Lebensqualität von hörbeeinträchtigten Seniorinnen und Senioren fördern
Ein Hörverlust verläuft meist schleichend, daher sind regelmäßige Hörüberprüfungen besonders wichtig. Foto: Blindeninstitutsstiftung
Pflegebedürftige Seniorinnen und Senioren sind in besonderem Maße darauf angewiesen, dass eine vorhandene Hörbeeinträchtigung erkannt und im Pflegealltag berücksichtigt wird. Um Betroffene bestmöglich zu unterstützen, Lebensqualität zu erhalten und Teilhabe zu ermöglichen, haben die Ingolstädter Caritas-Tagespflegen St. Pius und Ringsee im April 2026 am Präventionsprogramm "Hören und Kommunikation in Pflegeeinrichtungen" teilgenommen.

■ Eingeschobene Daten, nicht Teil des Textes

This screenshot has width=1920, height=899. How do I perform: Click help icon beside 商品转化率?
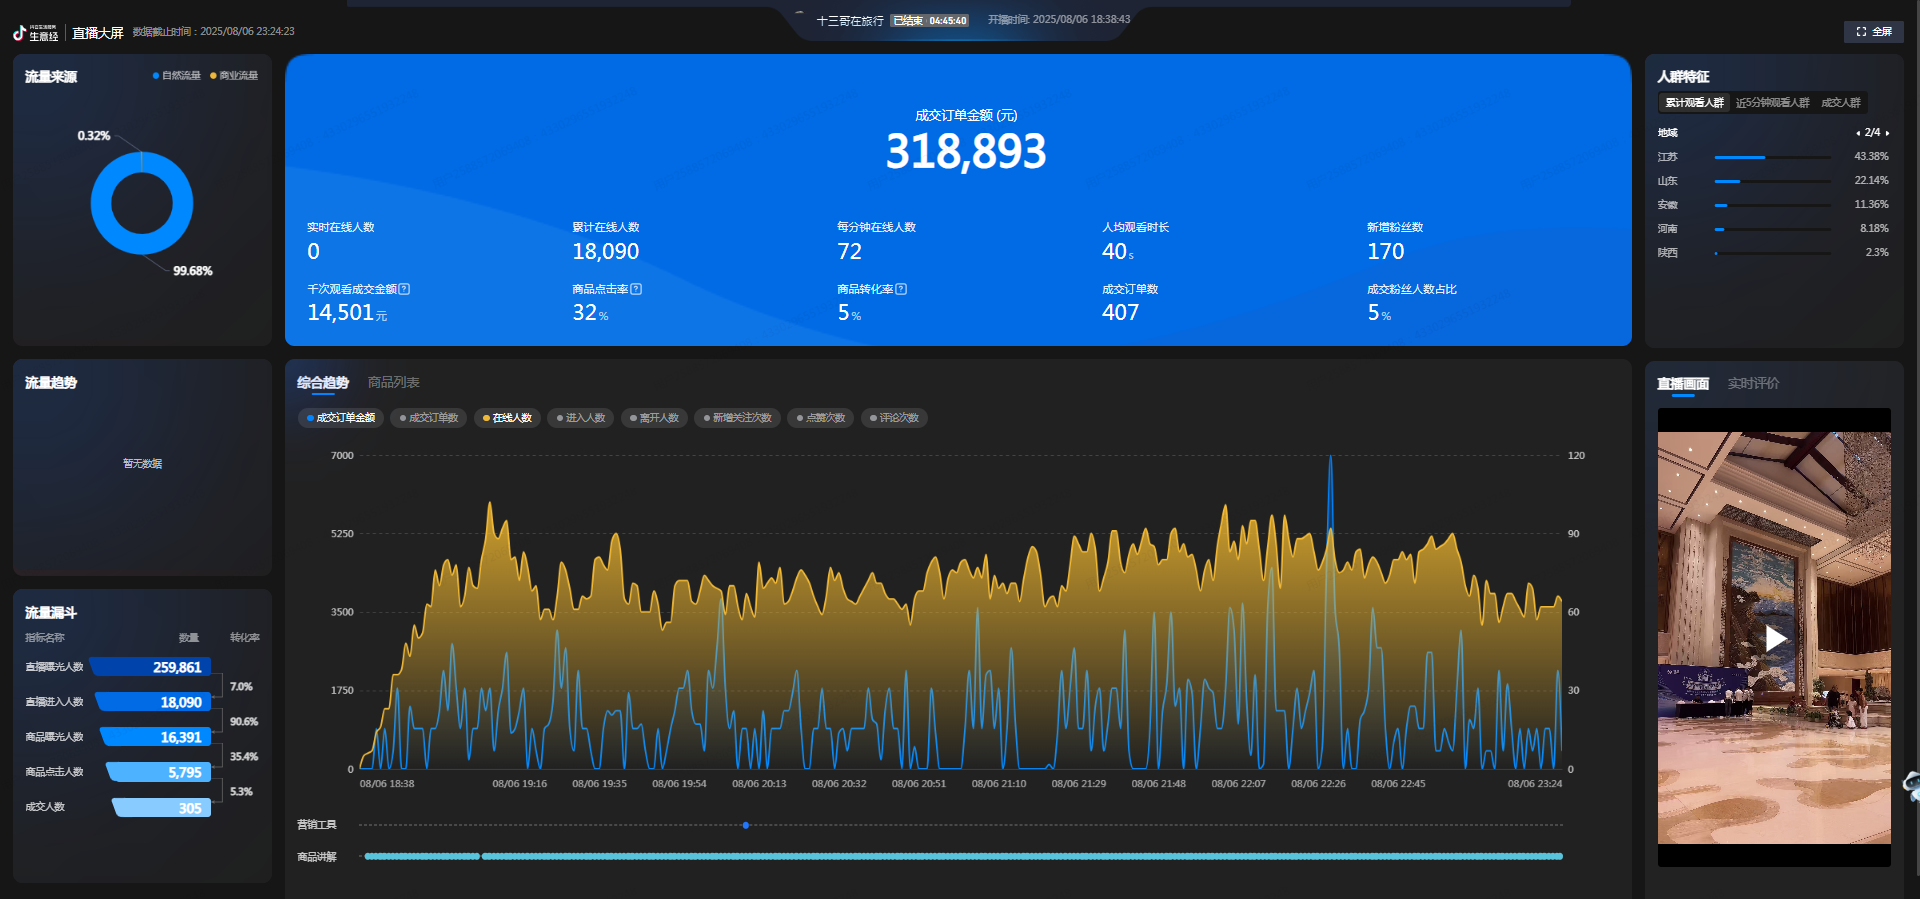click(901, 289)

Gutes Hören bedeutet Teilhabe
"Gutes Hören bedeutet Teilhabe und Lebensqualität. Mit solchen Präventionsangeboten stärken wir nicht nur unsere Gäste, sondern auch unser Team in der täglichen Arbeit", betont Nathalie Rost, Geschäftsführerin der Caritas-Sozialstation Ingolstadt.

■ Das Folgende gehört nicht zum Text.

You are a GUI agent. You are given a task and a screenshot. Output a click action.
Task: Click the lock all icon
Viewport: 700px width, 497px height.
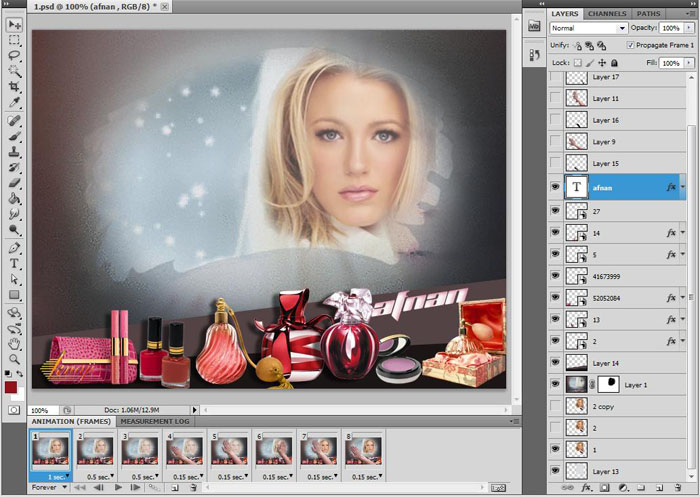614,63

Wie bemerkt man eine Hörbeeinträchtigung und welche Auswirkungen hat sie? Wie steht es um die Handhabung von Hörgeräten? Welche alternativen Kommunikationsstrategien gibt es? Für die Mitarbeitenden der Einrichtungen wurden vom Präventionsteam des Blindeninstituts Würzburg vor Ort Schulungen und Selbsterfahrungsübungen zu diesen Themen angeboten. Seniorinnen und Senioren hatten die Möglichkeit, an Hörscreenings und an einem Gruppenangebot teilzunehmen. Bei der Begehung zur hörgerechten Barrierefreiheit wurden Maßnahmen empfohlen, um Störgeräusche zu minimieren und die Raumakustik der Einrichtung zu verbessern.

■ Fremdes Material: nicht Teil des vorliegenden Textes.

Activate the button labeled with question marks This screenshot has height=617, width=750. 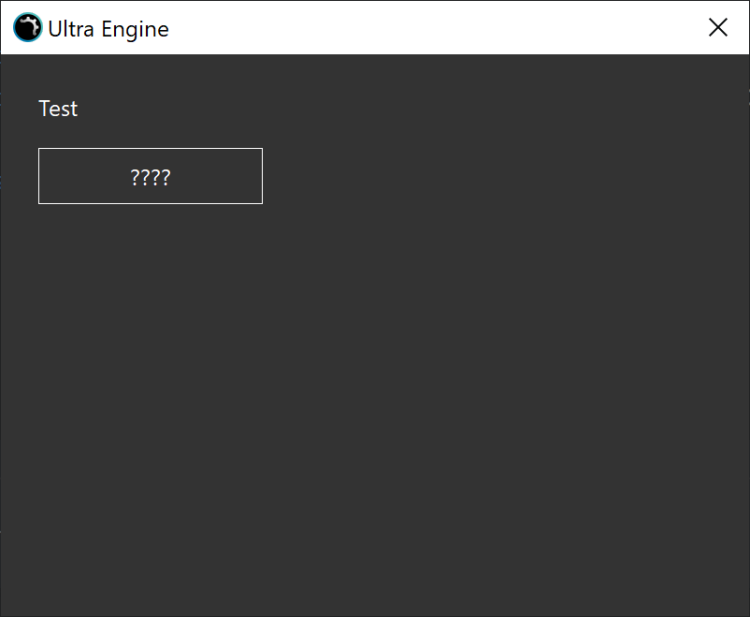[150, 177]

Volkskrankheit Altersschwerhörigkeit
Hörbeeinträchtigungen im Alter sind weit verbreitet, in der Altersgruppe der über 80-Jährigen gilt mehr als jeder Zweite als hochgradig schwerhörig. Vermeintlich einfache Aktivitäten wie Telefonieren oder Fernsehen werden zu Herausforderungen. Es fällt schwer, Gesprächen zu folgen, insbesondere in lauten Umgebungen. Bleibt eine Hörminderung unversorgt, erhöht sich die Wahrscheinlichkeit zu stürzen sowie das Risiko, an einer Depression oder Demenz zu erkranken. Um dem entgegenzuwirken, werden gerade im hohen Alter regelmäßige Hörüberprüfungen empfohlen.
Kostenfreies Präventionsprogramm für ganz Bayern
Am Präventionsprogramm beteiligen sich die Pflegekasse bei der AOK Bayern, die Betriebskrankenkassen in Bayern, die IKK classic, die KNAPPSCHAFT sowie die Sozialversicherung für Landwirtschaft, Forsten und Gartenbau (SVLFG) als Landwirtschaftliche Pflegekasse im Rahmen der Prävention in stationären Pflegeeinrichtungen nach § 5 SGB XI. Die Teilnahme für stationäre Pflegeeinrichtungen in Bayern ist kostenfrei.